The present study consisted of two experiments. In Experiment 1, the paradigm of Chum et al. (2007) was used to explore whether a multimodal (visual–motoric) encoding strategy would lead to better visuospatial working memory performance than a unimodal (visual-only) strategy—not only for young, but also for older, adults. Because aging is also related to reduced cognitive speed (Salthouse, 1996), which is reflected in lower perceptual and psychomotor speed (Salthouse, 2000), it is important to mention that the pointing condition of the present task required both of these processes. The participants in Chum et al.’s study needed to detect each figure that randomly appeared at different locations (relying on perceptual speed), and then to point to the figure within 1,000 ms (relying on psychomotor speed). Because we were not sure whether older adults could keep up with the 1,000-ms display time (in which case, the performance of the older adults would suffer), trials with a display time of 1,500 ms per figure were added in Experiment 1. Adding this Display Time factor was purely explorative, and we do acknowledge that this longer display time might also have negative effects on performance, because of the temporal limitations of working memory. We hypothesized that the effects of encoding strategy and order found by Chum et al. would be replicated in young adults, and that these findings would also extend to older adults. In addition, because Chum et al. found that the effect of encoding strategy was most pronounced for the smallest arrays (three figures per array) and the effect of encoding was smaller for the larger arrays, we only used trials with three figures per array in Experiment 1.

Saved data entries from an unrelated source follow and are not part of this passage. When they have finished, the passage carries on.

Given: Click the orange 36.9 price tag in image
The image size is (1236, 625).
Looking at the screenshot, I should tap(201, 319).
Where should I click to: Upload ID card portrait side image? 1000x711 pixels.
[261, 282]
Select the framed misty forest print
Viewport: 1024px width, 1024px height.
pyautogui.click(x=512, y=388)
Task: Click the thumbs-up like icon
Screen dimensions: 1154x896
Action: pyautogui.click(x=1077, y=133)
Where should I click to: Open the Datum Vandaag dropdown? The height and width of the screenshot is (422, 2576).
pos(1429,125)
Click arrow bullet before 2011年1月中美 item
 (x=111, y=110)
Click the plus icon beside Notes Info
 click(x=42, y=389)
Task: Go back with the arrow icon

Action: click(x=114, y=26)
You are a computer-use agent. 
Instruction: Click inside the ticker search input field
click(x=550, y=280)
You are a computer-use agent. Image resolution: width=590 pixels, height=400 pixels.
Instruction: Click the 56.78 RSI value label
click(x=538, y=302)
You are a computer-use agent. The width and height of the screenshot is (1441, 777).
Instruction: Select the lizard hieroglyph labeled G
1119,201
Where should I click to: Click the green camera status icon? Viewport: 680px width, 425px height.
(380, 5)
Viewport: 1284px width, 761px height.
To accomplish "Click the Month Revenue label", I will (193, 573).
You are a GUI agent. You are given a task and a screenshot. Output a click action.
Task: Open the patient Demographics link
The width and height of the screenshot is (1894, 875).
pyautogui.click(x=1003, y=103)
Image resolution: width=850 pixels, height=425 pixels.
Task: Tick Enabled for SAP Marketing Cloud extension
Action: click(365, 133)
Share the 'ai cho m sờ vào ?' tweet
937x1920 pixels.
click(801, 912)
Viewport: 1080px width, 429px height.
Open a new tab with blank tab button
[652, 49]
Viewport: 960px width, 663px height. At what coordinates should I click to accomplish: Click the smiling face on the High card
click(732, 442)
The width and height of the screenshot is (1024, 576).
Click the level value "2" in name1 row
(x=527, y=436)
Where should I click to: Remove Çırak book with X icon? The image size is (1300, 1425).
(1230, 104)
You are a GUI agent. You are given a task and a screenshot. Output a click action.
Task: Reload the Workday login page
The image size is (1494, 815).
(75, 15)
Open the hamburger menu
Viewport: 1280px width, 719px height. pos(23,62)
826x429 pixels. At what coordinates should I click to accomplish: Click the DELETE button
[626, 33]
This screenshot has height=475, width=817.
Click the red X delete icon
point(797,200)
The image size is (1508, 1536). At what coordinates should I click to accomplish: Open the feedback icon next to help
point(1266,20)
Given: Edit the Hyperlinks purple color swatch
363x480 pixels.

In Experiment 2, visual cues presented either before (targeting the access function) or after (targeting the deletion function) the encoding phase were added to the task used in Experiment 1. First, because Chum et al. (2007) found that the positive effect of a multimodal encoding strategy (i.e., visual–motoric) was most pronounced in the condition with the lowest working memory load (three figures per array), and Cansino et al. (2011) found that cueing relevance can offload visuospatial working memory, we hypothesized that cueing would positively moderate the effect of multimodal encoding on visuospatial working memory performance. In addition, given the age-related decline in working memory, the older adults were expected to benefit more from multimodal encoding than would the young adults. Second, we hypothesized that young and older adults’ performance would be improved when a cue was provided before the encoding phase (targeting the access condition), but only young adults’ performance would be improved by a cue provided after encoding (targeting the deletion function; see Cansino et al., 2011). Although we do acknowledge the explanation for the effect of order given by Chum et al. (difference in the time lag between encoding and test), we suggest that retroactive interference (i.e., the presentation of new information interfering with memory for older information) also might have influenced the effect of order. Therefore, we hypothesized that cueing relevance, especially before encoding (because then the second array, which was the “new information,” could be ignored before it entered working memory), would enhance memory on trials with the highest retroactive interference (when the first array was test relevant), and thereby reduce the effect of order.

General method

Materials and procedure

All tasks were programmed in E-Prime 2.0 and presented on a 17-in. ELO touchscreen with a 1,024 × 768 resolution, tilted backward at an angle of 30°.

Experimental task

Participants were tested in individual sessions, and the task took about 15 min to complete. The task started with a short training phase, in which participants were familiarized with the procedure of the trials. The encoding phase of each trial showed a figure sequence consisting of two arrays of three figures—that is, three white-filled circles and three white-filled squares. Half of the participants were instructed to point at the squares and only to look at the circles, and the other half were instructed to point at the circles and only to look at the squares. The presentation order (i.e., circles or squares first) was counterbalanced. The figures (i.e., square or circle) in each array were presented sequentially in one of 20 possible positions on the screen, and each location was used only once, in the encoding phase of a single trial. The figures disappeared when they had been pointed at, or after a maximum display time of either 1,000 ms (as in Chum et al., 2007) or 1,500 ms. After the presentation of the two arrays in the encoding phase of a trial, a mask was presented for 150 ms. Next, the test phase followed, showing a configuration of three white-filled circles or squares. Participants had to judge whether or not the figures were positioned at the locations at which they had been presented in the encoding phase, by pressing the word “correct” (i.e., as seen in the encoding phase) or “incorrect” on the touchscreen.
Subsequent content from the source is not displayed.